Korrespondenten: Thomas Roser (tro)

Belgrad - Glitzernde Lichterketten künden auch im orthodoxen Serbien von nahenden Festtagsfreuden. Doch Neujahrs- oder Weihnachtsgefühle kommen bei den jungen Männern mit den Stoppelbärten, die sich in einer kleinen Zeltsiedlung unweit des Belgrader Busbahnhofs an Kaffee und Tee wärmen, keine auf. In Griechenland habe ihn die Polizei ausgeraubt und fünf Tage ins Gefängnis gesteckt, berichtet in dem von Freiwilligen und privaten Spendern getragenen Durchgangslagers „Miksaliste“ mit müdem Blick der Algerier Yakub. Danach sei er sechs Tage lang durch Mazedonien über die Eisenbahn-Schienen bis zur serbischen Grenze gelaufen. Er hoffe in Deutschland oder Polen einen Job und ein neues Leben zu finden, so der 24-Jährige. „Denn für uns Junge gibt es in meinem Land nichts, absolut nichts – egal, ob du studierst oder nicht.“ Hastig und hungrig löffelt Yakub eine Sardinenbüchse aus. „Ich bin froh um jede Hilfe, denn auf der Straße gibt dir sonst unterwegs niemand etwas, im Gegenteil“, sagt er. Länger habe er mit seiner beschwerlichen Reise nicht mehr warten wollen, antwortet der Student auf die Frage, warum er sich ausgerechnet im Winter auf den Weg gemacht habe. „Vielleicht wird sich bis zum Frühjahr alles ändern, vielleicht schließen sich für uns noch mehr Grenzen, und es wird noch schwerer, nach Europa zu kommen.“

 

Jeden Tag tausende Flüchtlinge

Von Feiertagspause kann bei dem seit Monaten anhaltenden Flüchtlingstreck auf der sogenannten Balkanroute keine Rede sein. 2131 eingereiste Flüchtlinge registrierte Sloweniens Polizei an Heiligabend, 3257 am ersten, 4274 am zweiten Weihnachtsfeiertag. Die kühleren Temperaturen haben die Zahl der Flüchtlinge auf der Balkanroute zwar etwas gesenkt, aber deren Drang in Richtung Mitteleuropa hielt im Dezember mit durchschnittlich etwas mehr als 3000 Flüchtlingen pro Tag unvermindert an. Es ist auch die Angst vor Europas Abschottung, die viele sich mitten im Winter auf den Weg machen lässt.

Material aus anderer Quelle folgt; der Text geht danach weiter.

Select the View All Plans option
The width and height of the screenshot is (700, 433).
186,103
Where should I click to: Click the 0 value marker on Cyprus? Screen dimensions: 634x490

Erleichtert ziehen die Neuankömmlinge bei der Schuhausgabe im „Miksaliste“ sich neue Strümpfe und schwarze Winterstiefel über ihre von tagelangen Märschen durch bulgarische Wälder oder über mazedonische Schienen schwieligen Füße. Der Großteil der aus Mazedonien nach Serbien gelangenden Flüchtlinge fahre mittlerweile von Südserbien mit Bussen ohne Zwischenstopp in Belgrad direkt an die kroatische Grenze, berichtet der freiwillige Helfer Aleksandar. Nach Belgrad würden nun vor allem die von der Türkei über Bulgarien nach Serbien gelangten Grenzgänger gelangen, „vor allem Afghanen, Iraker, aber auch Somalier und Nigerianer“. Die Zahl der im „Miksaliste“ Hilfe suchenden Menschen sei seit Mitte Oktober mit 250 bis 300 pro Tag relativ stabil. „Mal kommen etwas mehr, mal etwas weniger. Aber alle wollen so schnell wie möglich nach Europa gelangen“, sagt der Helfer.

Der Exodus hält an

Ob neue Grenzzäune, vermehrte Patrouillen der türkischen Küstenpolizei oder Mazedoniens Einreiseverbot für alle Migranten, die nicht aus Syrien, dem Irak oder Afghanistan kommen – die Hindernisse auf der Balkanroute haben sich für die Flüchtlinge vermehrt. Der Exodus der Menschen aus den Krisengebieten hält dennoch an. Es scheinen bislang eher die verschlechterten Wetterbedingungen zu etwas geringeren Flüchtlingszahlen zu führen.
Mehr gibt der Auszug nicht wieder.